Within Buddhism there are two schools of thought about these kinds of practices. The stricter school frowns on such things and tries to restrict their use, calling them superstitions which divert attention from the message of Dharma. The more popular school remembers that the Lord Buddha had little to say about routine human affairs such as house blessings, weddings and the like. The assumption is that prevailing practices on those occasions were not set aside. Those aspects of religion and life were left in the charge of Brahmin priests (and remain so to this day in many royal ceremonies). Some of what the Brahmin priests did was taken over by Buddhist priests. They are considered additions to their monastic duties.

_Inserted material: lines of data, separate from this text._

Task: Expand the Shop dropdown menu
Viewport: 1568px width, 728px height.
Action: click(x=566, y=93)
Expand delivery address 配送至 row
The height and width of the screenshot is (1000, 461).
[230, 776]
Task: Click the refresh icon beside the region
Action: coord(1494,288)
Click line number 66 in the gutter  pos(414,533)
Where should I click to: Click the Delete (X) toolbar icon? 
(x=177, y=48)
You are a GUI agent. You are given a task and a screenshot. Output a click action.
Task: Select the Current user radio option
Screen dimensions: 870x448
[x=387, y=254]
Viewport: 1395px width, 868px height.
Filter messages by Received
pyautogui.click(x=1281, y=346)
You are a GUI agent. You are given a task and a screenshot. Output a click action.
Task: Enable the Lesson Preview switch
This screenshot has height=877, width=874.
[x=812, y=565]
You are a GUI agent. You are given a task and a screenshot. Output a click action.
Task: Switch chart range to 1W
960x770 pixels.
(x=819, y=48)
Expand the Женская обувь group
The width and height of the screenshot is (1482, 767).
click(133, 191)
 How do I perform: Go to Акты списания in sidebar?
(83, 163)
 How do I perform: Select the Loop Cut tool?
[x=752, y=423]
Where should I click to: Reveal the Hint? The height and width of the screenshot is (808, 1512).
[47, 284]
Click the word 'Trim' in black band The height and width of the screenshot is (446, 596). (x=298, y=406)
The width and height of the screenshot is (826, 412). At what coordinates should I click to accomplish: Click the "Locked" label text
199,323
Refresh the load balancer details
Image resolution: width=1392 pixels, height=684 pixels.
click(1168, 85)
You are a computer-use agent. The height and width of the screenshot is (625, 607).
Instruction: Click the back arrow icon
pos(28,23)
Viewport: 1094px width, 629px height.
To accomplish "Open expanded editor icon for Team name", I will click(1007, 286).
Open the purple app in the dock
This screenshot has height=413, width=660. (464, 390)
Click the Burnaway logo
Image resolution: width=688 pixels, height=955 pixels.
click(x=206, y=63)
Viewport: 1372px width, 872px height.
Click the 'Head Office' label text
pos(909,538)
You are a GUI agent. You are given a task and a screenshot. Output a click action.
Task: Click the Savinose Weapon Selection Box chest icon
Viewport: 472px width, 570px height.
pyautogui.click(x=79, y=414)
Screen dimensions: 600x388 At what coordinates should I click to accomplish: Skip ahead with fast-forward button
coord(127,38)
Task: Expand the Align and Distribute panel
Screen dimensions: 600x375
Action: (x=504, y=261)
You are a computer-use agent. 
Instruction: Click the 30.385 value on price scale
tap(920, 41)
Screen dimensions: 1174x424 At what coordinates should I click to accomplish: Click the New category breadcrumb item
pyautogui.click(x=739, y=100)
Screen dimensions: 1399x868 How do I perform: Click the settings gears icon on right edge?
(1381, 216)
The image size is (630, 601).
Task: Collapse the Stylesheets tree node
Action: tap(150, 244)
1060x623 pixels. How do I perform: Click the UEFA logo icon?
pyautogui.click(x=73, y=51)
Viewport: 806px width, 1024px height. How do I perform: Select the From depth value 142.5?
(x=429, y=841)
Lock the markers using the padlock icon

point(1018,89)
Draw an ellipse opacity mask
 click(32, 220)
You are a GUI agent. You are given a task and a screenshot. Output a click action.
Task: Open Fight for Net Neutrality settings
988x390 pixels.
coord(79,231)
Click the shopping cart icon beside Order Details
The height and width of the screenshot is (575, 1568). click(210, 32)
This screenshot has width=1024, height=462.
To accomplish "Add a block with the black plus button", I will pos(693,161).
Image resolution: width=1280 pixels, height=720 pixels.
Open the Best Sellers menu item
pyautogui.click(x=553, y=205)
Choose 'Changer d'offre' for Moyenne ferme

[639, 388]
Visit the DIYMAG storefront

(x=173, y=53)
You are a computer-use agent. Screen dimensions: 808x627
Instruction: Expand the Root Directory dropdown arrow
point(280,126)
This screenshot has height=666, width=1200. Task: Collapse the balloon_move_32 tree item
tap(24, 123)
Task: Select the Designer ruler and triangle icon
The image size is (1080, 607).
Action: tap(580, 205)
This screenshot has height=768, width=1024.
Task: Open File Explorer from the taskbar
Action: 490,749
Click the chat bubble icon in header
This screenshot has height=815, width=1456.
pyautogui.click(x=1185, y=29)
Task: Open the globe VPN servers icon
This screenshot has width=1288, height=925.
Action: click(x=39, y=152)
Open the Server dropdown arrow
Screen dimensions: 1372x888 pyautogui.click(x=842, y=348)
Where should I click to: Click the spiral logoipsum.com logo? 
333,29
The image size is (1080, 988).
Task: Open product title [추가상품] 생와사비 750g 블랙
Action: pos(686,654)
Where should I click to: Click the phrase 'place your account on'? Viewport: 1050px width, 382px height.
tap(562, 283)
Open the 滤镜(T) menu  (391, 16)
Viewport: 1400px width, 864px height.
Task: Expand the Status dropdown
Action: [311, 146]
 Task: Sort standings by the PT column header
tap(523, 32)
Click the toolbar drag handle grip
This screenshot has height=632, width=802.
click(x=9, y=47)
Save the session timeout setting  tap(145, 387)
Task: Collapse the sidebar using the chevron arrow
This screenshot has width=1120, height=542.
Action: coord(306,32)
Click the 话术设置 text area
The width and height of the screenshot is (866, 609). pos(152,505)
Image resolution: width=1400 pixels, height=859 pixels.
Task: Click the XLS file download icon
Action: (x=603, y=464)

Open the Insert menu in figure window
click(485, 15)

On closer examination it is clear, however, that in this and countless other instances, faith domains not only co-exist, but overlap, intermix and are inseparable. This is not pandering to popular preference for the mysterious, as purists sniff. It is an expression of need for intervention in troubled human affairs. The need may be penultimate from a Buddhist point of view. The ultimate need may be for detachment, awareness of the truth about reality, and deliverance from enslavement to ego. But in the meantime, for those less endowed with intellectual gifts and persistence, the vicissitudes of this world require contributions of hope, symbolized, simplified and widely respected. That is what rituals provide.

In Christianity and some other faith systems water is a symbol of cleansing, the washing away of those things which are barriers to devout and eternal life. It seems that in Thai Buddhism the water symbolizes not so much what is removed, but that which is added. Naam-mon enhances one's condition, adds power, and sustains life. Of course it is not the few drops of water that do this, but the power invested by the chanting and in the other esoteric processes hinted at and alluded to, delivered in the drops of water. The effect is already disbursed, but the water makes the effect immediate.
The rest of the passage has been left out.